The rules for perjury also apply when a person has made a statement under penalty of perjury even if the person has not been sworn or affirmed as a witness before an appropriate official. An example is the US income tax return, which, by law, must be signed as true and correct under penalty of perjury (see ). Federal tax law provides criminal penalties of up to three years in prison for violation of the tax return perjury statute (see ).

In the United States, Kenya, Scotland and several other English-speaking Commonwealth nations, subornation of perjury, which is attempting to induce another person to commit perjury, is itself a crime.

==Perjury law by jurisdiction==
===Australia===
Perjury is punishable by imprisonment in various states and territories of Australia. In several jurisdictions, longer prison sentences are possible if perjury was committed with the intent of convicting or acquitting a person charged with a serious offence.

- Australian Capital Territory: Perjury is punishable by a fine of up to AU$112,000 or 7 years imprisonment or both. If perjury was committed with the intent of convicting or acquitting someone of an offence which carries a prison sentence, the maximum penalty is AU$224,000 or 14 years imprisonment or both.

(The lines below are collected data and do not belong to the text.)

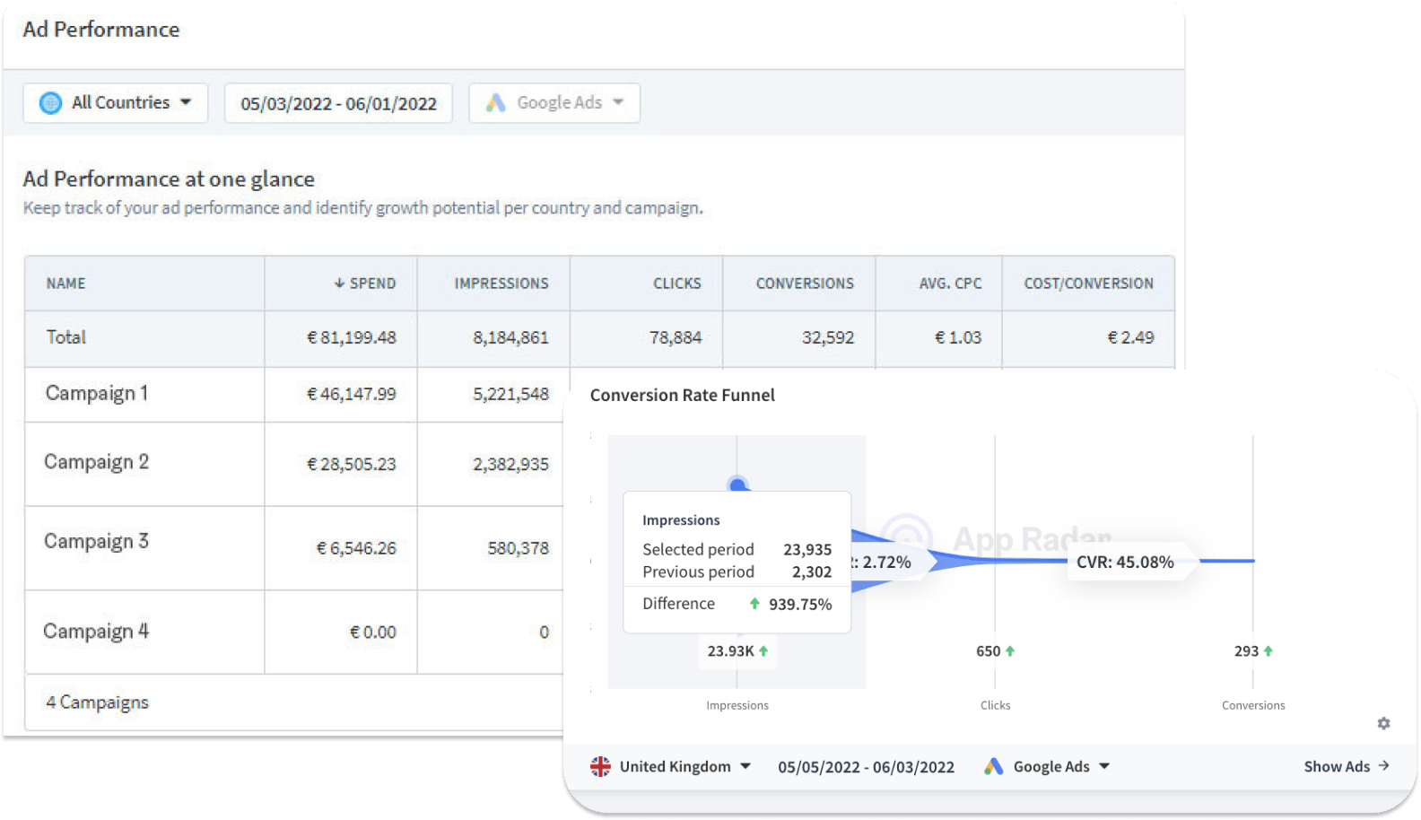Click the Clicks column header

(676, 284)
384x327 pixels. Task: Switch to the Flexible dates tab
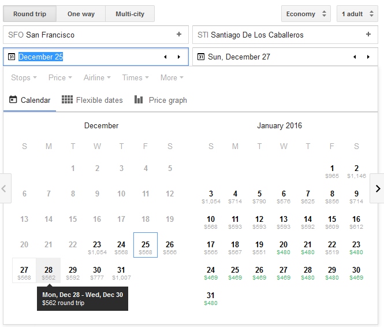92,100
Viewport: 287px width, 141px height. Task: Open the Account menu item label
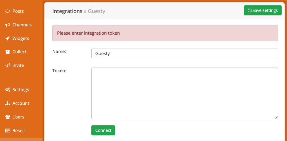pyautogui.click(x=21, y=103)
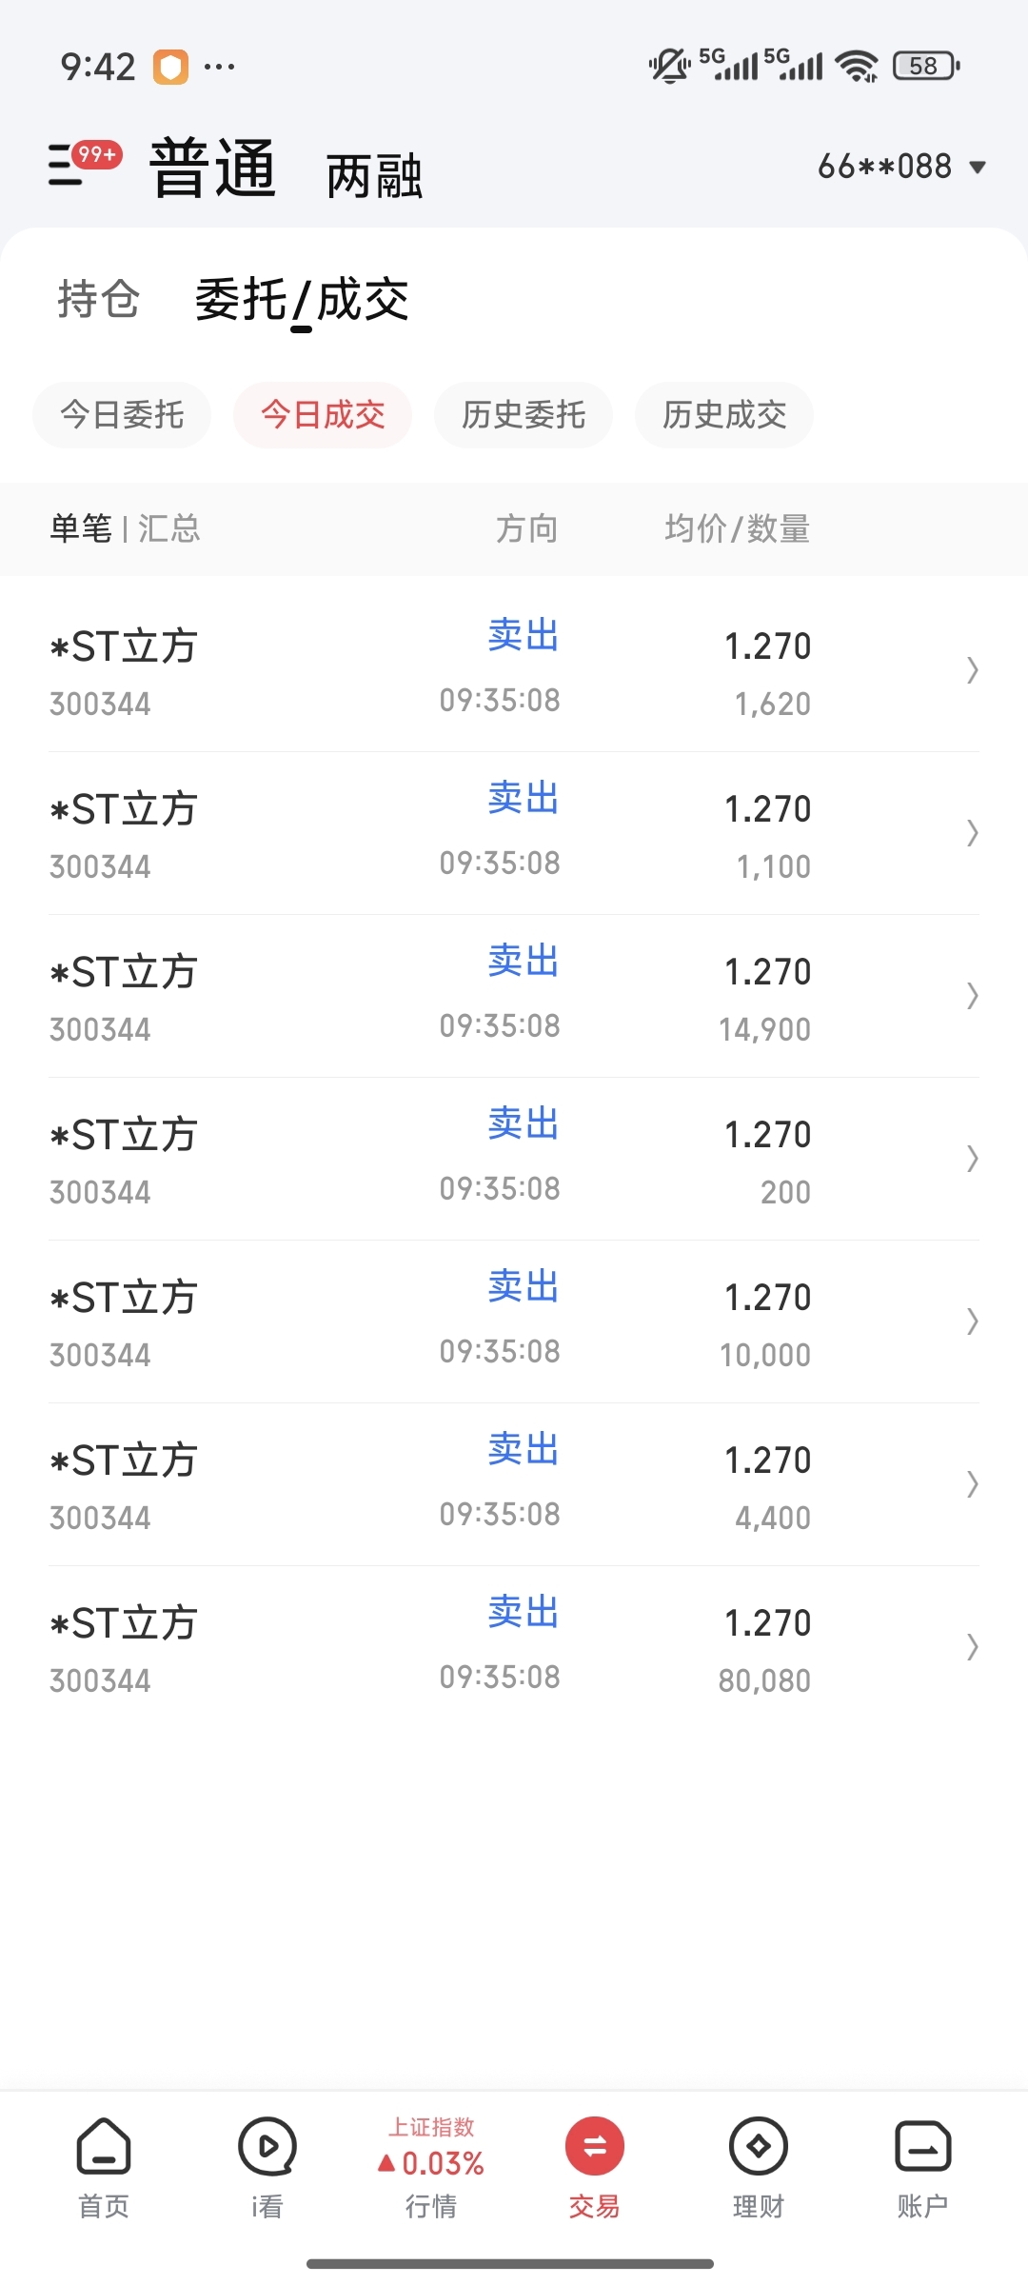Open the 理财 wealth management icon
Viewport: 1028px width, 2285px height.
pyautogui.click(x=758, y=2163)
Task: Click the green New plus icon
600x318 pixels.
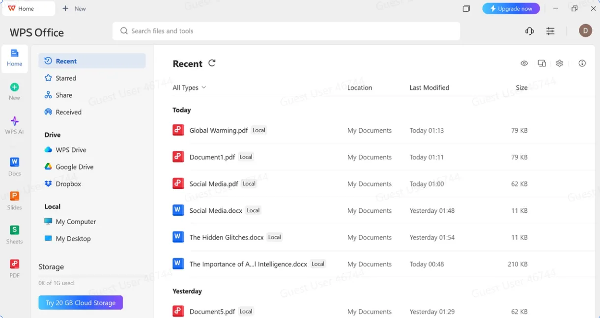Action: tap(14, 87)
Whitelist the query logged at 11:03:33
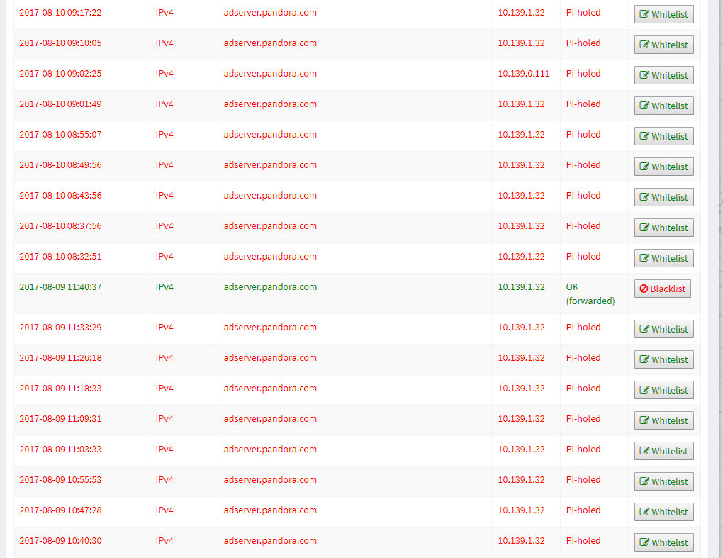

- New South Wales: Under Section 327 of the Crimes Act 1900, perjury is punishable by imprisonment of up to 10 years. Under Section 328, if a person commits perjury with the aim of convicting or acquitting a person charged with an offence that carries a prison sentence of 5 years or more, perjury is punishable by imprisonment of up to 14 years.

- Northern Territory: Perjury is punishable by imprisonment of up to 14 years. If perjury was committed to convict someone of an offence that carries life imprisonment, the perjurer can be imprisoned for life.

- Queensland: Perjury is punishable by imprisonment of up to 14 years. If perjury was committed to convict someone of an offence that carries life imprisonment, the perjurer can be imprisoned for life.

- South Australia: Perjury and subornation of perjury is punishable by imprisonment of up to 7 years.

- Tasmania: Perjury is a crime in Tasmania.

- Victoria: Perjury and subornation of perjury is punishable by imprisonment of up to 15 years.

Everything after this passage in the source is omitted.